BEGIN ARTICLE

Photo by Counse on Flickr.

Once known for sprawl, Atlanta has become a bastion of smart growth and transit-oriented development. In our region, it could be a model for Prince George’s County, which struggles with the same issues.

New research from George Washington University professor Christopher Leinberger reveals that most of the Atlanta region’s office, retail, and rental residential construction now occurs in walkable urban places, or WalkUPs. The study, The WalkUP Wake-Up Call: Atlanta, is a follow-up to previous research of the DC area and reveals several fascinating facts about Atlanta’s development landscape during the most recent real estate cycle, from 2009 to the present.

Leinberger, who led the study in conjunction with Georgia Tech and the Atlanta Regional Commission, said it was as significant as the announcement of the closing of the American frontier after the 1890 census. “This is indicative that we’re seeing the end of sprawl,” he declared.

The study generally follows the same methodology as the DC study, and found similar results. Like in the DC area, Metropolitan Atlanta’s 36 established and emerging WalkUPs are located on less than one percent of the region’s total land area. 29 of them are located within the I-285 Perimeter, Atlanta’s version of the Capital Beltway. And they’re 16 times more densely developed than the rest of the region, in terms of gross floor area ratio (FAR).

More than 60% of the Atlanta region’s income-producing property, which includes office, apartment, retail, institutional, and all other non-for-sale real estate, is located in the 36 WalkUPs. Meanwhile, 73% of the development in established WalkUPs and 85% of the development in emerging WalkUPs occurred near MARTA rail stations, the region’s transit authority.

Multifamily rental housing drove real estate growth in established WalkUPs, which captured 88% of the region’s multifamily units. And established WalkUPs are home to 50% of the Atlanta region’s newly constructed office space.

Leinberger describes the Washington and Atlanta metropolitan areas as “peas in a pod” and “as comparable as any two large metropolitan areas in the country,” in terms of population, character, development form, traffic, rail transit, and status as government and regional capitals.

END ARTICLE
BEGIN DATASET CONTENT

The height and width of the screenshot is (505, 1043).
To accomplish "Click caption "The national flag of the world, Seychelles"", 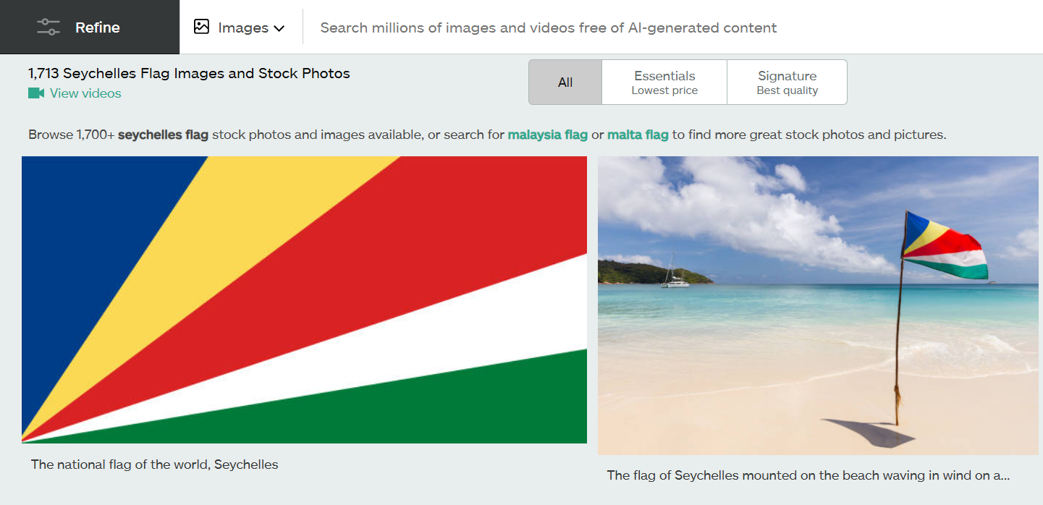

END DATASET CONTENT
BEGIN DATASET CONTENT

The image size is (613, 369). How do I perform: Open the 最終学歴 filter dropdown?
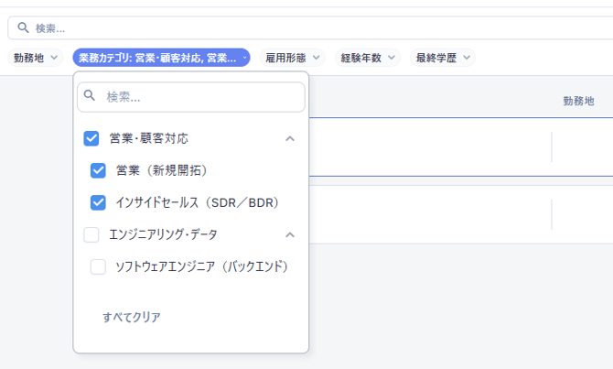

END DATASET CONTENT

■ **EXERCISE INSTRUCTIONS**
- 1) Print the passage of the article on Atlanta's walkable urban development that begins with "Once known for" and ends with "the same issues.", reproducing every word unchanged.
- 2) Carry on the article about Atlanta's walkable urban places, picking up right after its final sentence.

■ **RESPONSES**
- 1)
Once known for sprawl, Atlanta has become a bastion of smart growth and transit-oriented development. In our region, it could be a model for Prince George’s County, which struggles with the same issues.

- 2)
Prince George’s today looks like Atlanta yesterday

As comparable as the Washington region may be to metropolitan Atlanta, Prince George’s County most resembles Atlanta in its sprawling past. The county has just three of the region’s WalkUPs, even though it has 15 Metrorail stations, more than any other suburban jurisdiction.

Blighted conditions at Prince George’s Addison Road Metro Station. Image from Google Earth.

The Maryland-National Capital Park and Planning Commission (M-NCPPC) reports that over the past decade, more than 60% of Prince George’s non-residential, income-producing development has occurred outside of the Beltway, in automobile-oriented locations far away from transit.

Additionally, nearly 80% of the approved-but-unbuilt residential development in Prince George’s County consists of single-family homes planned for automobile-oriented outer-Beltway suburbia. Only 11% of the nearly 17,000 housing units in the pipeline are of multifamily homes, and only one-third of those, or 616 units, are planned for inside the Beltway.

Rather than revitalizing and developing around Metro stations and inside the Beltway, Prince George’s County prefers to tout greenfield edge cities like Westphalia, or to promote elaborate automobile-oriented venues like a proposed billion dollar Bellagio-style casino or a Tanger Outlets center. M-NCPPC has long warned that unless the county reverses course, it will be ill-equipped to handle future market demand and get left behind.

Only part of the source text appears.